HU student wins Kaye Prize

Nir Qvit has developed a drug-delivery method by designing Lego-like molecules to halt cell growth.

legos 88 (photo credit: )
legos 88
(photo credit: )
Hebrew University doctoral student Nir Qvit has been awarded a Kaye Prize for Innovation for his development of a drug-delivery method that delivers medicine to targeted cells by designing specific Lego-like molecular structures called SIB (small integrated building blocks). Qvit, 34, will receive the prestigious science prize along with other winners Tuesday, during next week's 69th meeting of the university's board of governors. Qvit has demonstrated that it is possible to significantly increase the efficiency of drug delivery by designing specific molecular structures composed of pharmaceutically effective peptides (small protein molecules) that are attached to tailor-made, geometric-like structures called "scaffolding." Each scaffold is individually designed to combine the peptides to form an effective medicinal combination that will bind to the receptors of targeted cells. Qvit said his process was somewhat analogous to building various kinds of structures through the use of Lego. Qvit, who studies under Prof. Chaim Gilon of the organic chemistry department, has shown, for example, that with a particular combination of peptides and scaffold design, it is possible to create a synthetic molecule that will bind to the IGF-1 (insulin-like growth factor-1) receptor.

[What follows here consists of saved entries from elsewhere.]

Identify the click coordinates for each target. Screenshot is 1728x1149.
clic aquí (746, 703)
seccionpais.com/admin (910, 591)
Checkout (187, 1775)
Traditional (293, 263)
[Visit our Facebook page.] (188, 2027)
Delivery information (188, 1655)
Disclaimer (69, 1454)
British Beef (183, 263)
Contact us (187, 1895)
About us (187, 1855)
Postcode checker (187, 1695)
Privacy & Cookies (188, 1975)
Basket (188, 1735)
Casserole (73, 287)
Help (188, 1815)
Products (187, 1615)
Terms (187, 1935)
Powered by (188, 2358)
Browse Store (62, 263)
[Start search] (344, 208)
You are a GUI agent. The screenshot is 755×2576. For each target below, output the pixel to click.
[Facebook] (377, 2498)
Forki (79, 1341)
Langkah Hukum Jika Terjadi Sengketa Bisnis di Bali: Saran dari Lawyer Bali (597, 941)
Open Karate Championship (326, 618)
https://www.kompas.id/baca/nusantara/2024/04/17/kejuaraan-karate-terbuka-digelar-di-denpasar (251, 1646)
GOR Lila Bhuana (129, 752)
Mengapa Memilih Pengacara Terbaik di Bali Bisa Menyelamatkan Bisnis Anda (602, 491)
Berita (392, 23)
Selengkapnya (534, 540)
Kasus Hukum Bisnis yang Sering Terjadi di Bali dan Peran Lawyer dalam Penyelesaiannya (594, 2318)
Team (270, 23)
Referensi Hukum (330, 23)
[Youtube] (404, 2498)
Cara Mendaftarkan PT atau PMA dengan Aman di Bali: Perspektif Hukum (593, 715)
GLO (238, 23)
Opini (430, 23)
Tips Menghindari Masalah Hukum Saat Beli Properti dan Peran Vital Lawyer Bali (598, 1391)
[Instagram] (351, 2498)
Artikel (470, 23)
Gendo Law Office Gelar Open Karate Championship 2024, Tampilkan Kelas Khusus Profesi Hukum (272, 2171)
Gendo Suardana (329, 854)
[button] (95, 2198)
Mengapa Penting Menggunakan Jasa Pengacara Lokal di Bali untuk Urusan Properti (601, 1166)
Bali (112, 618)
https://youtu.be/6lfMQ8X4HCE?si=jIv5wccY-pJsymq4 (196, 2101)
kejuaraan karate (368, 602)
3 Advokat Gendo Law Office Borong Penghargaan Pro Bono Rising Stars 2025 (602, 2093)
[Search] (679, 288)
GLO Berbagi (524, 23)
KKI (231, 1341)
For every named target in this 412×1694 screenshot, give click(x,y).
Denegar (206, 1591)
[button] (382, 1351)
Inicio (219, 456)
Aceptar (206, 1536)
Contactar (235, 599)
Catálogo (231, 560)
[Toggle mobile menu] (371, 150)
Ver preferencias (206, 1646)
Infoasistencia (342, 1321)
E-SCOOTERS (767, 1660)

IGF-1 is a protein that plays a critical role in the proliferation of many cancers, including prostate, lung, breast, colon and brain cancers. The binding of the molecule to the receptor inhibits the activation of the IGF-1 protein in the cells, thus halting the cancerous growth. Using this process of "combinational chemistry," involving peptides and scaffold design, Qvit says that many different types of molecules can be built to reach targeted cells, offering hope for the treatment of cancer and other diseases, without harming healthy cells. The Kaye Innovation Awards have been given annually since 1994. British pharmaceutical industrialist Isaac Kaye established the awards to encourage Hebrew University faculty, staff, and students to develop innovative methods and inventions with good commercial potential that will benefit the university and society.